Ryan Fitzpatrick for the Buffalo Bills is the least sacked starting quarterback in the league, with nine sacks on him this season. Cassel has 22, tied with the Browns’ Colt McCoy and the Panthers’ Cam Newton for 5th most in the NFL. Why does Fitzpatrick have so few sacks against him? The Bills don’t try to do too much on offense. They block their men, hit their windows, and make plays. Cassel has 22 sacks on him through nine games this year. He had 26 against him ALL SEASON in 2010. With good blocking comes more production by the quarterback. This season, Cassel has thrown ten touchdowns, nine interceptions, and for only 1,713 yards. In 2010, Cassel threw 27 touchdowns, seven interceptions, and for 3,114 yards. I know there are still seven games left. But when Cassel’s yards per game average drops from 207.7 to 190.3, and his TD/INT ratio goes up, as well as his pass/sack ratio, you have to question whether he is getting protected.
If I were Scott Pioli, if the Chiefs make it through this season with a few more wins, maybe go 8-8, I would keep Haley for one more season. This offseason, I would go after offensive linemen to protect Cassel from getting slammed to the turf all game. Pioli needs to part with some of the cap cash in his pocket and sign a couple proven offensive linemen or draft a young one in April that will be a stable first round pick. Then fill your vacancy on the defensive line, add some better cushion to the wide receiver core, maybe a utility receiver that can also return kicks and punts, and then some more depth to the offensive line. If Jonathan Martin from Stanford or Riley Reiff from Iowa are available when the Chiefs go on the clock in the first round of the 2012 draft, that is who they need to pick up. The line desperately needs help.

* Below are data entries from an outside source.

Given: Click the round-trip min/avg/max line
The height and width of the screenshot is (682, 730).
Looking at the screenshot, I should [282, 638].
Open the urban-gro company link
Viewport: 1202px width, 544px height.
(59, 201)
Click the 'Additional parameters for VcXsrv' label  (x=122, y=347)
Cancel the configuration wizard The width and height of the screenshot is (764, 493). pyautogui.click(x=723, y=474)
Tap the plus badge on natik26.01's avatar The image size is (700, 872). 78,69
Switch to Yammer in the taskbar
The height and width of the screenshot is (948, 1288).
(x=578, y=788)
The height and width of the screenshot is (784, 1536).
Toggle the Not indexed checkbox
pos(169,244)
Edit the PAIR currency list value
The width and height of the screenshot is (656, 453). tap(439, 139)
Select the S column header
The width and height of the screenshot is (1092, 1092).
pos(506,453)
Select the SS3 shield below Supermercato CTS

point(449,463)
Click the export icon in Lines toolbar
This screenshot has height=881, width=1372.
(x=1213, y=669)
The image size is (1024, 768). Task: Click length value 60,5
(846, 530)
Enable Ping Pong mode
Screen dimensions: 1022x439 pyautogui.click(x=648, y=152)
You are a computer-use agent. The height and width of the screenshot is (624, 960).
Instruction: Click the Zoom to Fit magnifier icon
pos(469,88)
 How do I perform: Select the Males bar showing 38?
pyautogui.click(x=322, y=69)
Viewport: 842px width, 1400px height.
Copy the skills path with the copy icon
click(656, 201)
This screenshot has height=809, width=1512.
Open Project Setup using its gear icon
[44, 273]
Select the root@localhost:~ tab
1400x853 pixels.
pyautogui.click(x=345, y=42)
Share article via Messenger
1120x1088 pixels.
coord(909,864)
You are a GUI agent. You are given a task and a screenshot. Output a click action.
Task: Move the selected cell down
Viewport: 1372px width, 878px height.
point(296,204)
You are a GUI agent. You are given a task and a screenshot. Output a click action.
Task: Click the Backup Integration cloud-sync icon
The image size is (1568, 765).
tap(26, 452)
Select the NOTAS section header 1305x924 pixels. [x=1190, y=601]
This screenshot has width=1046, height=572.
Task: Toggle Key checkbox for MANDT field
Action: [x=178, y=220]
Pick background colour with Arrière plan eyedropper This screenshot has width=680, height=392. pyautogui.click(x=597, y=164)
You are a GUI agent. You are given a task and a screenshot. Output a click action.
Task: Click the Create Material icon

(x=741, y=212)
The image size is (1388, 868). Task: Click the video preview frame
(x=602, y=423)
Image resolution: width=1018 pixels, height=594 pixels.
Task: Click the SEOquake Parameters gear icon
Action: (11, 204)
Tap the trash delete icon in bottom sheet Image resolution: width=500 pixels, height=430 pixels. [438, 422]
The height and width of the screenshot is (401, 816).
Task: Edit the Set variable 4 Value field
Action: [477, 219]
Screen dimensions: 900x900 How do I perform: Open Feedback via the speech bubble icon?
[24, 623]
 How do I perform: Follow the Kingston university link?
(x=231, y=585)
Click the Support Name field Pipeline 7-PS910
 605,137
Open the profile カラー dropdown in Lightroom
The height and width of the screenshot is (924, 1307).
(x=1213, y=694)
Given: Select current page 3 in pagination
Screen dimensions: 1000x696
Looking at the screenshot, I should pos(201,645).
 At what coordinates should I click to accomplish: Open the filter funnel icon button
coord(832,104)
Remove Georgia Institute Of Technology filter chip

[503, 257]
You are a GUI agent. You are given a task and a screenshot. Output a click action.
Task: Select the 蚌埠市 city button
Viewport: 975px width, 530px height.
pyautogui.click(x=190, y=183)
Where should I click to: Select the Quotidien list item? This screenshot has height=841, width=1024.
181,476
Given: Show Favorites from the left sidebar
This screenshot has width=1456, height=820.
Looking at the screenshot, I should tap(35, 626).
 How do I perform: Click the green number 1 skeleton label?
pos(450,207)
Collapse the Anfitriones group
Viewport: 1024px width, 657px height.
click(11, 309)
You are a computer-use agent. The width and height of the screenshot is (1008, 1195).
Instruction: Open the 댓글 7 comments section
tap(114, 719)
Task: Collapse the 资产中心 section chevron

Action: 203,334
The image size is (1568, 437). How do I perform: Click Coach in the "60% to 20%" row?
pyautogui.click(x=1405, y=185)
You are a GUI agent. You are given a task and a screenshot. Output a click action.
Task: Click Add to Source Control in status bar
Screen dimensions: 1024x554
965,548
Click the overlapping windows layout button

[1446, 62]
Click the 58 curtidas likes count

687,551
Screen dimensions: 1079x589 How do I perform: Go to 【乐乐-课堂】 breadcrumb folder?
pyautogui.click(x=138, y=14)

The defense needs help as well. I understand the Chiefs are without Eric Berry, but Jon McGraw is not up to par as a backup and replacement to Berry. Maybe a utility third stringer and special teams guy, but that is about all he is good for. His coverage is awful and his tackling is worse than that. The defense needs to get back to basics as well. Tackling and stripping blocks and defending the pass are what Romeo Crennel and the Chiefs coaching staff needs to work on this week. Given, the Patriots haven’t looked too great offensively over the past few weeks, but there is always that one game where they explode, like the Cowboys did against the Lions Sunday. Tom Brady is that type of quarterback who can brush off some poor performances and come out and throw for 400 yards and five touchdowns against a weakened secondary.
In closing, the offensive line needs to go back to what they know about blocking and build from there, which will help open up the running game (as long as the backs hit their holes) and the passing game (as long as the receivers catch the ball). The defense needs to wrap up on their tackles, and fill the holes the opposing offense tries to open. If the Chiefs can do these basic things, they could give the Patriots a run on Monday Night Football. If not, it’s going to be a long night.